[Stored entries]
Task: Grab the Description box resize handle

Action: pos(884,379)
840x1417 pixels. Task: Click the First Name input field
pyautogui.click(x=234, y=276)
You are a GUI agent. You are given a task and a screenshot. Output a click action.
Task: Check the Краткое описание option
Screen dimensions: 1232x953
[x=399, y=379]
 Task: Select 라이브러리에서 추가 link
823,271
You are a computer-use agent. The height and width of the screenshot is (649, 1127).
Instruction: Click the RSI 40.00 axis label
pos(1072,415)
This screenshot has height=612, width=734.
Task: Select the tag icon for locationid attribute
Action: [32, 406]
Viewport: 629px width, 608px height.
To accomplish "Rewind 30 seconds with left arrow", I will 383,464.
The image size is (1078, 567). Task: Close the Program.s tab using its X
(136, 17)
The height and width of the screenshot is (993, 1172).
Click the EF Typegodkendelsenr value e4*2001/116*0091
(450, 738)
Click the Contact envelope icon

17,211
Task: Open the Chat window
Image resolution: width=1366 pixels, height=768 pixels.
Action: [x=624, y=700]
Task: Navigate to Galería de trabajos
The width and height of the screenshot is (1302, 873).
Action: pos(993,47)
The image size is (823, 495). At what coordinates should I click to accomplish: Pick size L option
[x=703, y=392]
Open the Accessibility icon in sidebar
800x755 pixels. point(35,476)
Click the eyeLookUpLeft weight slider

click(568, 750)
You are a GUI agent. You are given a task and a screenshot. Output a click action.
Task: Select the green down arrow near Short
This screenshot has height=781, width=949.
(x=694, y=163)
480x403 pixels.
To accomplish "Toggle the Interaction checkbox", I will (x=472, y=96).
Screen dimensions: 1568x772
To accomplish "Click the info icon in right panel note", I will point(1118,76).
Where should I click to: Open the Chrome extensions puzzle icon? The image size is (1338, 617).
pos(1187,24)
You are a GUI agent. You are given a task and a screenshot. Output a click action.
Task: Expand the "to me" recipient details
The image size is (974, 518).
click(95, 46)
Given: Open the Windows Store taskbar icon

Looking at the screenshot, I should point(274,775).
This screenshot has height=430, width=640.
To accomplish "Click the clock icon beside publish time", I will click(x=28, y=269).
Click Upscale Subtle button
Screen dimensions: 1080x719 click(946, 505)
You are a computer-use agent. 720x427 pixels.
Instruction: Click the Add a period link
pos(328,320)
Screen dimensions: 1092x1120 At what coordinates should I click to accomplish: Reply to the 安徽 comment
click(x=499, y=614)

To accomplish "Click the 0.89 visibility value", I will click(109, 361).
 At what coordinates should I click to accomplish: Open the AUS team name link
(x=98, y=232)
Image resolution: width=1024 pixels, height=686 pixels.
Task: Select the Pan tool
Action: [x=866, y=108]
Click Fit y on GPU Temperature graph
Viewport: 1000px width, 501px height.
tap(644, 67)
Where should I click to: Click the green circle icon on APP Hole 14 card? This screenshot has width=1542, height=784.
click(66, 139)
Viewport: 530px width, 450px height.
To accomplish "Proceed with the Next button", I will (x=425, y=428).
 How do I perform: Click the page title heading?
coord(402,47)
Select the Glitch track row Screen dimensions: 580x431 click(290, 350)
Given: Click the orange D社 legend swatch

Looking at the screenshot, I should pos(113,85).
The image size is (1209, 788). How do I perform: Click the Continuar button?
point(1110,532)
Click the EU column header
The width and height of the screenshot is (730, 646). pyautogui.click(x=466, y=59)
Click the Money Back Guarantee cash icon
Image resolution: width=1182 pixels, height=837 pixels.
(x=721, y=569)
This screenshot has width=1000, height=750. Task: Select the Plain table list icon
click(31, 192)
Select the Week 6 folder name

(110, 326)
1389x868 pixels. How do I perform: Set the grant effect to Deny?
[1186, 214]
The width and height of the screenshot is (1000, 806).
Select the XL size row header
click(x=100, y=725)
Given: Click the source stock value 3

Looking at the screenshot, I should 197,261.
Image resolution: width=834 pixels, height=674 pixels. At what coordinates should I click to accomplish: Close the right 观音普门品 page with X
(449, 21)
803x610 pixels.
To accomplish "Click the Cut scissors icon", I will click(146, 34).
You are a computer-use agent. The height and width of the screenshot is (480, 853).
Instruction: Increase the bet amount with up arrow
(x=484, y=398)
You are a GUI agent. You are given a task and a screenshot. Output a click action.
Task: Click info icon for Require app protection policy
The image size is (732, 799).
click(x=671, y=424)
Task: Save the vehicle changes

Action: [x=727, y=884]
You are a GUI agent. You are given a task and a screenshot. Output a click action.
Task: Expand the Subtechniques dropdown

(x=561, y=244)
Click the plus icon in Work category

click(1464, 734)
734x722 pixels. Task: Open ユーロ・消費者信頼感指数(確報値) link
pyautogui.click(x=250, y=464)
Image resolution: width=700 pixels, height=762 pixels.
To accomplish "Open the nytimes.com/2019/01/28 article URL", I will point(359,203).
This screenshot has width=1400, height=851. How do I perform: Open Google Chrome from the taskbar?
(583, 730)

### EXERCISE BRIEF
Give the data again, unchanged in every line.

### TASK RESPONSE
Task: Grab the Description box resize handle

Action: pos(884,379)
840x1417 pixels. Task: Click the First Name input field
pyautogui.click(x=234, y=276)
You are a GUI agent. You are given a task and a screenshot. Output a click action.
Task: Check the Краткое описание option
Screen dimensions: 1232x953
[x=399, y=379]
 Task: Select 라이브러리에서 추가 link
823,271
You are a computer-use agent. The height and width of the screenshot is (649, 1127).
Instruction: Click the RSI 40.00 axis label
pos(1072,415)
This screenshot has height=612, width=734.
Task: Select the tag icon for locationid attribute
Action: [32, 406]
Viewport: 629px width, 608px height.
To accomplish "Rewind 30 seconds with left arrow", I will 383,464.
The image size is (1078, 567). Task: Close the Program.s tab using its X
(136, 17)
The height and width of the screenshot is (993, 1172).
Click the EF Typegodkendelsenr value e4*2001/116*0091
(450, 738)
Click the Contact envelope icon

17,211
Task: Open the Chat window
Image resolution: width=1366 pixels, height=768 pixels.
Action: [x=624, y=700]
Task: Navigate to Galería de trabajos
The width and height of the screenshot is (1302, 873).
Action: pos(993,47)
The image size is (823, 495). At what coordinates should I click to accomplish: Pick size L option
[x=703, y=392]
Open the Accessibility icon in sidebar
800x755 pixels. point(35,476)
Click the eyeLookUpLeft weight slider

click(568, 750)
You are a GUI agent. You are given a task and a screenshot. Output a click action.
Task: Select the green down arrow near Short
This screenshot has height=781, width=949.
(x=694, y=163)
480x403 pixels.
To accomplish "Toggle the Interaction checkbox", I will (x=472, y=96).
Screen dimensions: 1568x772
To accomplish "Click the info icon in right panel note", I will point(1118,76).
Where should I click to: Open the Chrome extensions puzzle icon? The image size is (1338, 617).
pos(1187,24)
You are a GUI agent. You are given a task and a screenshot. Output a click action.
Task: Expand the "to me" recipient details
The image size is (974, 518).
click(95, 46)
Given: Open the Windows Store taskbar icon

Looking at the screenshot, I should point(274,775).
This screenshot has height=430, width=640.
To accomplish "Click the clock icon beside publish time", I will click(x=28, y=269).
Click Upscale Subtle button
Screen dimensions: 1080x719 click(946, 505)
You are a computer-use agent. 720x427 pixels.
Instruction: Click the Add a period link
pos(328,320)
Screen dimensions: 1092x1120 At what coordinates should I click to accomplish: Reply to the 安徽 comment
click(x=499, y=614)

To accomplish "Click the 0.89 visibility value", I will click(109, 361).
 At what coordinates should I click to accomplish: Open the AUS team name link
(x=98, y=232)
Image resolution: width=1024 pixels, height=686 pixels.
Task: Select the Pan tool
Action: [x=866, y=108]
Click Fit y on GPU Temperature graph
Viewport: 1000px width, 501px height.
tap(644, 67)
Where should I click to: Click the green circle icon on APP Hole 14 card? This screenshot has width=1542, height=784.
click(66, 139)
Viewport: 530px width, 450px height.
To accomplish "Proceed with the Next button", I will (x=425, y=428).
 How do I perform: Click the page title heading?
coord(402,47)
Select the Glitch track row Screen dimensions: 580x431 click(290, 350)
Given: Click the orange D社 legend swatch

Looking at the screenshot, I should pos(113,85).
The image size is (1209, 788). How do I perform: Click the Continuar button?
point(1110,532)
Click the EU column header
The width and height of the screenshot is (730, 646). pyautogui.click(x=466, y=59)
Click the Money Back Guarantee cash icon
Image resolution: width=1182 pixels, height=837 pixels.
(x=721, y=569)
This screenshot has width=1000, height=750. Task: Select the Plain table list icon
click(31, 192)
Select the Week 6 folder name

(110, 326)
1389x868 pixels. How do I perform: Set the grant effect to Deny?
[1186, 214]
The width and height of the screenshot is (1000, 806).
Select the XL size row header
click(x=100, y=725)
Given: Click the source stock value 3

Looking at the screenshot, I should 197,261.
Image resolution: width=834 pixels, height=674 pixels. At what coordinates should I click to accomplish: Close the right 观音普门品 page with X
(449, 21)
803x610 pixels.
To accomplish "Click the Cut scissors icon", I will click(146, 34).
You are a computer-use agent. The height and width of the screenshot is (480, 853).
Instruction: Increase the bet amount with up arrow
(x=484, y=398)
You are a GUI agent. You are given a task and a screenshot. Output a click action.
Task: Click info icon for Require app protection policy
The image size is (732, 799).
click(x=671, y=424)
Task: Save the vehicle changes

Action: [x=727, y=884]
You are a GUI agent. You are given a task and a screenshot. Output a click action.
Task: Expand the Subtechniques dropdown

(x=561, y=244)
Click the plus icon in Work category

click(1464, 734)
734x722 pixels. Task: Open ユーロ・消費者信頼感指数(確報値) link
pyautogui.click(x=250, y=464)
Image resolution: width=700 pixels, height=762 pixels.
To accomplish "Open the nytimes.com/2019/01/28 article URL", I will point(359,203).
This screenshot has width=1400, height=851. How do I perform: Open Google Chrome from the taskbar?
(583, 730)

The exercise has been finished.